4. Refusal to poll jury It is urged that the judge erred when he refused to poll the jury as requested by the defendant after their verdicts were announced. The decision to poll the jury rests within the discretion of the judge. Commonwealth v. Caine, 366 Mass. 366, 372 (1974). Commonwealth v. Beneficial Fin. Co., 360 Mass. 188 (1971), cert. denied sub nom. Farrell v. Massachusetts, 407 U.S. 910, and sub nom. Beneficial Fin. Co. v. Massachusetts, 407 U.S. 914 (1972). Compare Proposed R. Crim. P. for Dist. & Super. Cts. 27 (d) (1976), with ABA Standards Relating to Trial by Jury § 5.5 (Approved Draft 1968). The defendant contends that the judge abused his discretion because the jury returned with their verdicts five minutes after he declined to give a supplementary instruction. See part 3, supra.
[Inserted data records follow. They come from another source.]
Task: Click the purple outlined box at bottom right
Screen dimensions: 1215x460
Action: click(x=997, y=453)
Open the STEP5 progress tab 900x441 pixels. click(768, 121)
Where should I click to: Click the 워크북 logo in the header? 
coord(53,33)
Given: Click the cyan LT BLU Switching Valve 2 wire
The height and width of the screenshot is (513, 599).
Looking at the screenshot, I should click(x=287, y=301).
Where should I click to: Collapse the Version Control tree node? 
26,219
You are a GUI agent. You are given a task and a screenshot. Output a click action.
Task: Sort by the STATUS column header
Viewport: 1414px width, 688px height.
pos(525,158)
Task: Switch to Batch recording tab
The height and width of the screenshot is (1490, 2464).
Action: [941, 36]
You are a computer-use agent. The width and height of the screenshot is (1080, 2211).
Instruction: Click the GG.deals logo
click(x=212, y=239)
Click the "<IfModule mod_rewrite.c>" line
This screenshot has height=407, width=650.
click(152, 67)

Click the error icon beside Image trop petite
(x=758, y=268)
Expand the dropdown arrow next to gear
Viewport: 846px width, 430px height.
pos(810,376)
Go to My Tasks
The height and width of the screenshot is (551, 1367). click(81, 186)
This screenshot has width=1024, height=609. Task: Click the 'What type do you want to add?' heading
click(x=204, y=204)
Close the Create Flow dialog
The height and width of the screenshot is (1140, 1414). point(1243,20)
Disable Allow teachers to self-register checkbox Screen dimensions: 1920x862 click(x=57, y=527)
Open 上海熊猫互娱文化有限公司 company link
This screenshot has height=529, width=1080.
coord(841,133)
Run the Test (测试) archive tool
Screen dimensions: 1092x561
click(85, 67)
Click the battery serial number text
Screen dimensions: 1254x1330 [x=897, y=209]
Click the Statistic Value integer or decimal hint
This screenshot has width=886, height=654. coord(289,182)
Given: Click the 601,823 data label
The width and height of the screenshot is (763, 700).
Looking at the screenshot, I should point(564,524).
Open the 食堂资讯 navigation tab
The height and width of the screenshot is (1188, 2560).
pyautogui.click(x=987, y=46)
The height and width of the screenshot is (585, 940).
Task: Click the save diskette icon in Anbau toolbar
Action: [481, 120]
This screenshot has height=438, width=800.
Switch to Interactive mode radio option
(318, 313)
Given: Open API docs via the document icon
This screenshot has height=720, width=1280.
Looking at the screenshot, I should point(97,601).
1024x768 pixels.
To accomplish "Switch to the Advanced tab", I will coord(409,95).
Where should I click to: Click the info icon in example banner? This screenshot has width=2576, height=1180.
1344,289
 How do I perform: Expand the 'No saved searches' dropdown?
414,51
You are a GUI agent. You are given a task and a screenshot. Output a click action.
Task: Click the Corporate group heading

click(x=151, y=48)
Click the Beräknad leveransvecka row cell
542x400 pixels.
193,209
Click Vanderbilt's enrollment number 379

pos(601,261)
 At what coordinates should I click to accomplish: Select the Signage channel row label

We perceive no abuse of discretion.
*429 Consonant with our duty under G.L.c. 278, § 33E, we have considered the entire record and find no reason to reduce the verdict or to grant a new trial.
Judgments affirmed.
NOTES
[1] The defendant was originally brought to trial on the same two charges on October 23, 1975, but a mistrial was declared on November 1, 1975.
[2] In his charge, the judge told the jury to disregard totally all matters struck and to "draw no inferences from them." The defendant took no exception to this portion of the charge. Nor did he request any further instruction on this point.